Problem requirements: Copy out all of the entries below, word for word and line for line.

Exercise material:
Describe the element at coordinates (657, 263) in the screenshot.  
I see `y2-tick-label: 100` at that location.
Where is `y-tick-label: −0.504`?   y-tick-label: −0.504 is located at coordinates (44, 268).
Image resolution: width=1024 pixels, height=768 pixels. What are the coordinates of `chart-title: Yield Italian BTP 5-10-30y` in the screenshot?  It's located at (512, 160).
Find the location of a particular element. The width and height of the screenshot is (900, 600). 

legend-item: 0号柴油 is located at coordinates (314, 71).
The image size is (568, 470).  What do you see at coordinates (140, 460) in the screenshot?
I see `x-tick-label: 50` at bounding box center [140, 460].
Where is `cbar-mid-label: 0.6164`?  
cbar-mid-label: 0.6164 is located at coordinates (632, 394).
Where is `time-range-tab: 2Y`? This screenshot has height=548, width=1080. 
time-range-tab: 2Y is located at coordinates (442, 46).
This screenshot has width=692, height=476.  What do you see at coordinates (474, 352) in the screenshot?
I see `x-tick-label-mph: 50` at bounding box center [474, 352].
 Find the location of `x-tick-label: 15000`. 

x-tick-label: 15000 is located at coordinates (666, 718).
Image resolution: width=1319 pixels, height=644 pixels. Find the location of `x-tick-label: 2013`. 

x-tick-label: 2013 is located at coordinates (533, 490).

Exercise result:
Describe the element at coordinates (657, 263) in the screenshot.  
I see `y2-tick-label: 100` at that location.
Where is `y-tick-label: −0.504`?   y-tick-label: −0.504 is located at coordinates (44, 268).
Image resolution: width=1024 pixels, height=768 pixels. What are the coordinates of `chart-title: Yield Italian BTP 5-10-30y` in the screenshot?  It's located at (512, 160).
Find the location of a particular element. The width and height of the screenshot is (900, 600). 

legend-item: 0号柴油 is located at coordinates (314, 71).
The image size is (568, 470).  What do you see at coordinates (140, 460) in the screenshot?
I see `x-tick-label: 50` at bounding box center [140, 460].
Where is `cbar-mid-label: 0.6164`?  
cbar-mid-label: 0.6164 is located at coordinates (632, 394).
Where is `time-range-tab: 2Y`? This screenshot has height=548, width=1080. 
time-range-tab: 2Y is located at coordinates (442, 46).
This screenshot has width=692, height=476.  What do you see at coordinates (474, 352) in the screenshot?
I see `x-tick-label-mph: 50` at bounding box center [474, 352].
 Find the location of `x-tick-label: 15000`. 

x-tick-label: 15000 is located at coordinates (666, 718).
Image resolution: width=1319 pixels, height=644 pixels. Find the location of `x-tick-label: 2013`. 

x-tick-label: 2013 is located at coordinates (533, 490).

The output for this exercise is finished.